| AVAILABLE RECORDS |
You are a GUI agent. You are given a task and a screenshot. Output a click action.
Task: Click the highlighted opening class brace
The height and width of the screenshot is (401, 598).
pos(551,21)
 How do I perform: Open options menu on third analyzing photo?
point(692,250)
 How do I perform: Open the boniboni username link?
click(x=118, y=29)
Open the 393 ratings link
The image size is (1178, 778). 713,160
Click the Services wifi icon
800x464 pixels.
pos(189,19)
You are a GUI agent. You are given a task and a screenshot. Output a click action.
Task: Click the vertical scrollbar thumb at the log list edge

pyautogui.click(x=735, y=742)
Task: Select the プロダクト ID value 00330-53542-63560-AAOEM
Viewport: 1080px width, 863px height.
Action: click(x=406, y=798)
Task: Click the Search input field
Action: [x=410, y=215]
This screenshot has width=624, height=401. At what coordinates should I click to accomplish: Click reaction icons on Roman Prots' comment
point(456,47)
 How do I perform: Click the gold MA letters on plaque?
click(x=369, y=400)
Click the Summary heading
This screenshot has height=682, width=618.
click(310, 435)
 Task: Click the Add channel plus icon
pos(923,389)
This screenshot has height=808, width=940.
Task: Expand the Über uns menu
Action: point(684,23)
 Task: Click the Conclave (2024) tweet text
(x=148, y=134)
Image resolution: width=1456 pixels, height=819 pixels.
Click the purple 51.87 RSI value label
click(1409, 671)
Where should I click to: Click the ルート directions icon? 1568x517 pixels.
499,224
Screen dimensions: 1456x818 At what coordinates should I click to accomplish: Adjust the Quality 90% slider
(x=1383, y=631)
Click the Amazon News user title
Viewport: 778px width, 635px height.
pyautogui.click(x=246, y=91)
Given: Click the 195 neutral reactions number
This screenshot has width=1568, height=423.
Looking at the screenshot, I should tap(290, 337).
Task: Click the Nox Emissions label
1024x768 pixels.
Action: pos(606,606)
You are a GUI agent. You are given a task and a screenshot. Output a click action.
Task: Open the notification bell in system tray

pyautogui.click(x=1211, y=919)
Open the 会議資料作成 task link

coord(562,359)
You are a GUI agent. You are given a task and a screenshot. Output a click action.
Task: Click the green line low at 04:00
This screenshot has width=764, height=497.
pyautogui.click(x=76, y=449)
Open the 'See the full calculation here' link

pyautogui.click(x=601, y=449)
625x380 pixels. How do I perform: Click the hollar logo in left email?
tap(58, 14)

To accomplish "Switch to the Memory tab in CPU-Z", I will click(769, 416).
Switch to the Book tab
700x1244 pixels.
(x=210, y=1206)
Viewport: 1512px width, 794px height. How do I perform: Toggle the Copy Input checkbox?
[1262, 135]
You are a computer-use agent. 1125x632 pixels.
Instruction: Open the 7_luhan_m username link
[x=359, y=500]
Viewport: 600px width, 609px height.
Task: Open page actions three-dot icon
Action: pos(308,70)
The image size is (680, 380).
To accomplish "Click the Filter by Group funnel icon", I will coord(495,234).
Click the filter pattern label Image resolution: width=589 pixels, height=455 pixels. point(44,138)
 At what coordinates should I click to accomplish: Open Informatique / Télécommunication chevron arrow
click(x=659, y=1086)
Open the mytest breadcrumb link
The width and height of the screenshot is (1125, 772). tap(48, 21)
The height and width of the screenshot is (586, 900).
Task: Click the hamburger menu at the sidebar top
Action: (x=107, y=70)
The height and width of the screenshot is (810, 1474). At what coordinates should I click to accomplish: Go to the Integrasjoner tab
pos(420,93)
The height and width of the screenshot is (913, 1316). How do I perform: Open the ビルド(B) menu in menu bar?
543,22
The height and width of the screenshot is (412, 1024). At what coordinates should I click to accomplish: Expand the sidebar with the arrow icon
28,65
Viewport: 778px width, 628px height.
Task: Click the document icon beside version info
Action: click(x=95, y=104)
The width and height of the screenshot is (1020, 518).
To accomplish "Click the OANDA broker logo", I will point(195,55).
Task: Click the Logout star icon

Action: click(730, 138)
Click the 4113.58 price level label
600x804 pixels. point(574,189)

| WORK ORDER |
Begin with the line that holds "Instruction: Open the 7_luhan_m username link" and write out each line from there to the end of the material, exactly as it stands. Include nothing else.

| SOLUTION BELOW |
Instruction: Open the 7_luhan_m username link
[x=359, y=500]
Viewport: 600px width, 609px height.
Task: Open page actions three-dot icon
Action: pos(308,70)
The image size is (680, 380).
To accomplish "Click the Filter by Group funnel icon", I will coord(495,234).
Click the filter pattern label Image resolution: width=589 pixels, height=455 pixels. point(44,138)
 At what coordinates should I click to accomplish: Open Informatique / Télécommunication chevron arrow
click(x=659, y=1086)
Open the mytest breadcrumb link
The width and height of the screenshot is (1125, 772). tap(48, 21)
The height and width of the screenshot is (586, 900).
Task: Click the hamburger menu at the sidebar top
Action: (x=107, y=70)
The height and width of the screenshot is (810, 1474). At what coordinates should I click to accomplish: Go to the Integrasjoner tab
pos(420,93)
The height and width of the screenshot is (913, 1316). How do I perform: Open the ビルド(B) menu in menu bar?
543,22
The height and width of the screenshot is (412, 1024). At what coordinates should I click to accomplish: Expand the sidebar with the arrow icon
28,65
Viewport: 778px width, 628px height.
Task: Click the document icon beside version info
Action: click(x=95, y=104)
The width and height of the screenshot is (1020, 518).
To accomplish "Click the OANDA broker logo", I will point(195,55).
Task: Click the Logout star icon

Action: click(730, 138)
Click the 4113.58 price level label
600x804 pixels. point(574,189)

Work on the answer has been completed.